Operads were invented in algebraic topology to encapsulate the operations of (that is, to provide the abstract theory for) homotopy invariant algebraic structures. The operads in the three special cases of commutative, associative and Lie algebras have the further property of being cyclic.
This paper reviews cyclic operads using a calculus of spider-like diagrams. The more general Getzler-Kapranov chain complex [E. Getzler and M. M. Kapranov, “Modular operads”, Compos. Math. 110, 65–126 (1998; Zbl 0894.18005)] is described here to yield a functor from cyclic operads to symplectic Lie algebras. The values of this functor on the three special cyclic operads mentioned above are infinite-dimensional Lie algebras whose homologies were computed by M. Kontsevich in [“Formal (non)commutative symplectic geometry”, The Gelfand Seminars, 1990–1992, 173–187 (1993; Zbl 0821.58018) and “Feynman diagrams and low-dimensional topology”, Prog. Math. 120, 97–121 (1994; Zbl 0872.57001)].

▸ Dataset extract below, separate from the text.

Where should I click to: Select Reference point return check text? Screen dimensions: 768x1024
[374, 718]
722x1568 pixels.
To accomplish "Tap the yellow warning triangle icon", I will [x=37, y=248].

In developing the present careful account of Kontsevich’s work, the authors discovered a gap in the proof of the main theorem relating symplectic invariants and graph homology. Kontsevich suggested a correction in the commutative case which the authors have adapted to a general cyclic operad. They also provide an explicit treatment of the identification, only outlined by Kontsevich, of graph homologies in terms of moduli and outer space homologies.

MSC:

18D50 Operads (MSC2010)
57M27 Invariants of knots and \(3\)-manifolds (MSC2010)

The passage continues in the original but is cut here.